Aim of the task: Task for the records below: please copy exactly, and only, the lines from the one containing "Click Coordinate Reference Systems button" to the last line, both included, leaving out the pictures.

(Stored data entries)
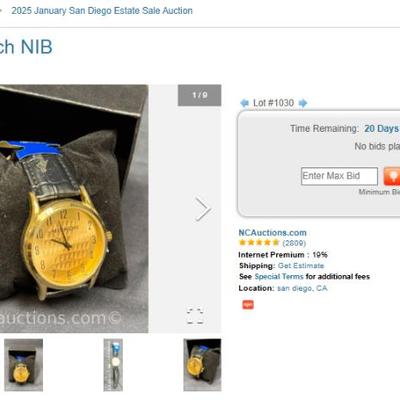This screenshot has width=400, height=400.
Task: Click the Lot #1030 label
Action: point(273,103)
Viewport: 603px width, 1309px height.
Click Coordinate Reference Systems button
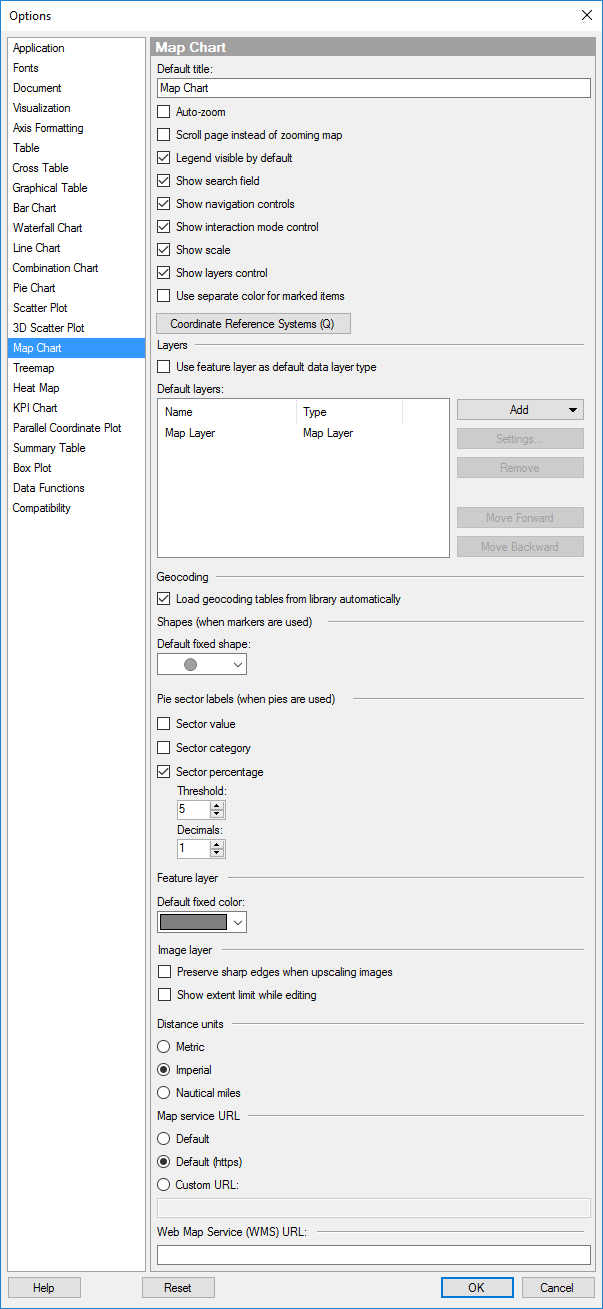253,324
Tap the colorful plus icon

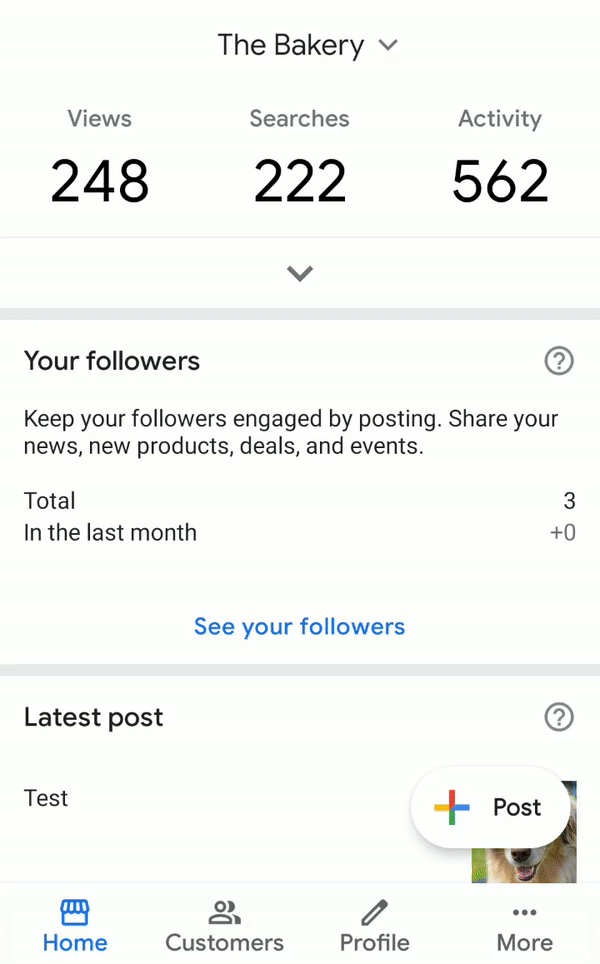[452, 807]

Response below:
Click Coordinate Reference Systems button
253,324
Tap the colorful plus icon

[452, 807]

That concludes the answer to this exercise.